### Desafio
Copie o trecho da notícia sobre o livro Minha’rimã que vai de “Foto: Carla Paiva” a “através dos contos?”, trocando “ciranda” por “roda”.

### Trecho exibido
Livro Minha’rimã da poeta uauaense Pók Ribeiro tem pré-lançamento divulgado

Multiciência 10 julho 2024

Pók Ribeiro é poeta, escritora e pesquisadora. Autora dos livros de poesia Pedilua (2017), Endométrio (2019) e Os dedos de Maria (2022), tem sua atuação marcada pela colaboração com outras mulheres poetisas e/ou escritoras do Semiárido baiano. Um dos coletivos que integra é o LiterÁridas e é co-autora do livro Úmidas (2022).



Foto: Carla Paiva


Seu mais recente trabalho, “Minha’rimã”, é um conjunto de vozes, desejos, labutas e gozos de várias mulheres que se atravessam em diferentes tempos e espaços, construindo suas próprias travessias nos mundos plurais em que vivem. O livro é apresentado como uma narrativa sinestésica, que busca a pluralidade de vozes e poéticas. A obra que está disponível como pré-lançamento desde o dia 27 de junho, é caracterizada como uma ciranda de expressões, uma conversa íntima com o leitor, uma reza e um grito ancestral que não cessa.



Foto: Acervo digital da editora Caravana

Acompanhe a entrevista que Pók Ribeiro nos concedeu, na qual exploramos a poética de seu trabalho, a estrutura do patriarcado e a essência do livro “Minha’rimã”.


Como surgiu a ideia para a criação de "Minha’rimã" e o que te inspirou a dar voz a tantas mulheres através dos contos?

### Dados fornecidos

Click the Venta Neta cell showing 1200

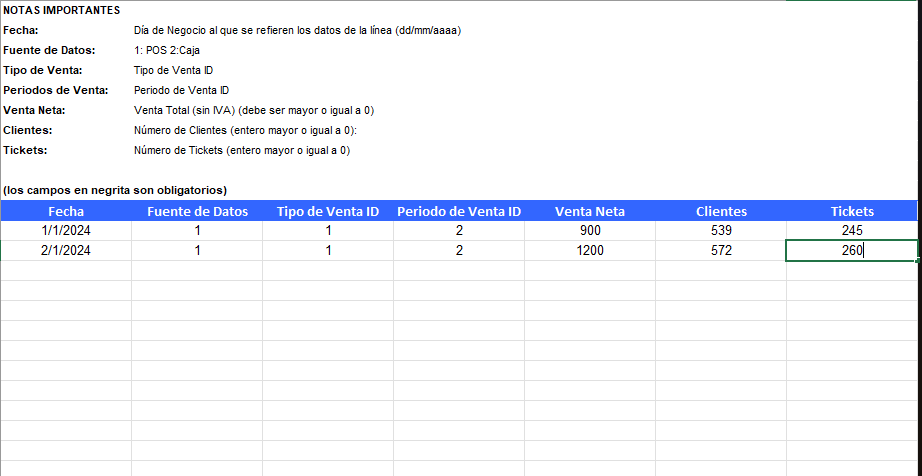(590, 251)
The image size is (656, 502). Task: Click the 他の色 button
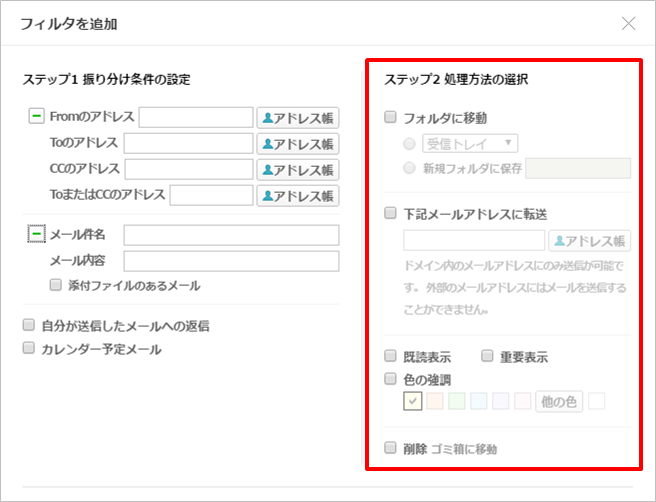(559, 402)
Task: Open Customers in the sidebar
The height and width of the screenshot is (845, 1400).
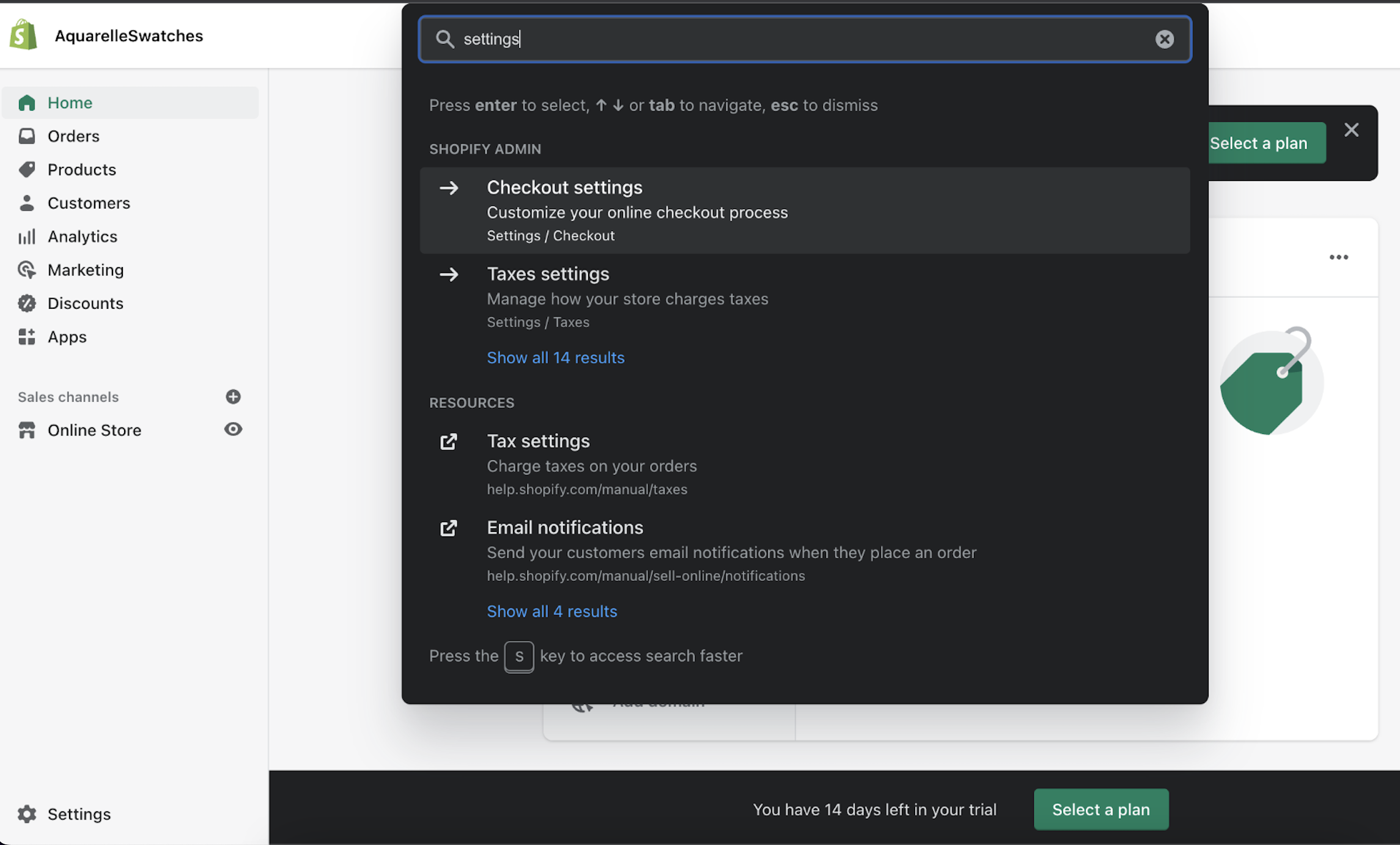Action: [x=89, y=203]
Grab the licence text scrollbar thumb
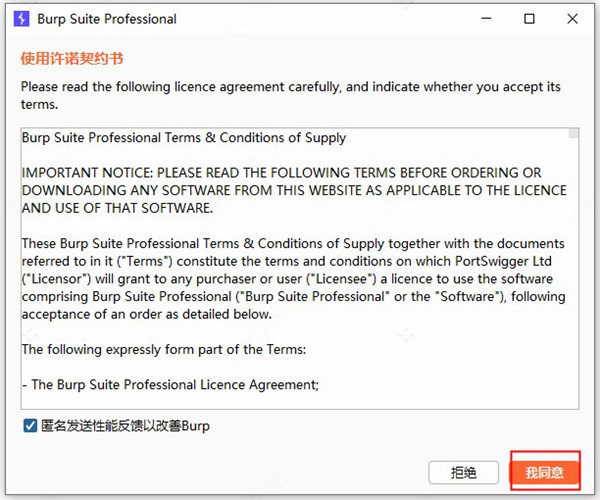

### Resposta do exercício
Foto: Carla Paiva


Seu mais recente trabalho, “Minha’rimã”, é um conjunto de vozes, desejos, labutas e gozos de várias mulheres que se atravessam em diferentes tempos e espaços, construindo suas próprias travessias nos mundos plurais em que vivem. O livro é apresentado como uma narrativa sinestésica, que busca a pluralidade de vozes e poéticas. A obra que está disponível como pré-lançamento desde o dia 27 de junho, é caracterizada como uma roda de expressões, uma conversa íntima com o leitor, uma reza e um grito ancestral que não cessa.



Foto: Acervo digital da editora Caravana

Acompanhe a entrevista que Pók Ribeiro nos concedeu, na qual exploramos a poética de seu trabalho, a estrutura do patriarcado e a essência do livro “Minha’rimã”.


Como surgiu a ideia para a criação de "Minha’rimã" e o que te inspirou a dar voz a tantas mulheres através dos contos?